I Built the Voice of Hormozi

18 Jun, 2025

Today's goal was clear: to create the most critical asset for the new speaker ID feature, a high-fidelity voiceprint of Alex Hormozi.

I’m not talking about just grabbing a soundbite. I mean creating a mathematical fingerprint, essentially a digital signature that my system can use to confidently verify, “Yes, that’s Alex.”

Here’s how I achieved that.

I Chose to Build, Not Rent

My first major decision was to build my speaker identification system from scratch. I wanted to avoid relying on a commercial API that could change pricing, restrict access, or disappear altogether. (I'm looking at you Microsoft Azure's Speaker Recognition API.)

To achieve this, I used open-source tools: pyannote.audio and speechbrain.

This choice grants me complete control over the system. It eliminates recurring costs and lays the foundation for something long-term, something I truly own.

While it may not be the fastest route, it is definitely good.

Step 2: I Fought the Environment ... and Won

Every machine learning (ML) project begins the same way: with dependency challenges.

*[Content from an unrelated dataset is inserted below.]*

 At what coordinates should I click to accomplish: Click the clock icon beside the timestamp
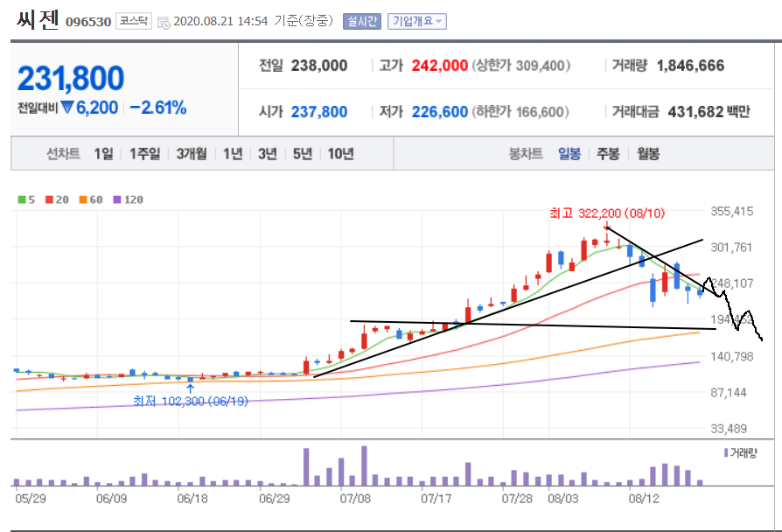[164, 22]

I spent a significant amount of time establishing a clean and stable environment. I used pyenv to lock in Python 3.11, ensuring that everything from Torch to Torchaudio would work together without any surprises.

Was it painful? A little. A lot. I'm not a coder.

But it was worth it. Now I have a reliable foundation that I can trust.

Step 3: I Enrolled Hormozi’s Voice

After completing the initial setup, I created a small utility script called `create_voiceprint.py`.

This script aims to take a clean sample of Alex's speech and convert it into a voiceprint.

I used the file `alex_sample.mp3`, processed it through the SpeechBrain model, and generated a compact, high-dimensional vector. This output file, `alex_voiceprint.bin`, now serves as my ground truth.

From this point forward, any unknown speaker will be compared against this voiceprint. If there is a match, we can confirm the speaker is Alex.

It's working. What's next?*

This is a significant foundational win. The setup is complete, the core asset is built, and the voiceprint is ready. The pipeline is functioning smoothly.

Now, it’s time to connect the two. My next move is to integrate the speaker ID logic into the main script, so the system doesn’t just process episodes; it knows who is speaking.

– Benoit Meunier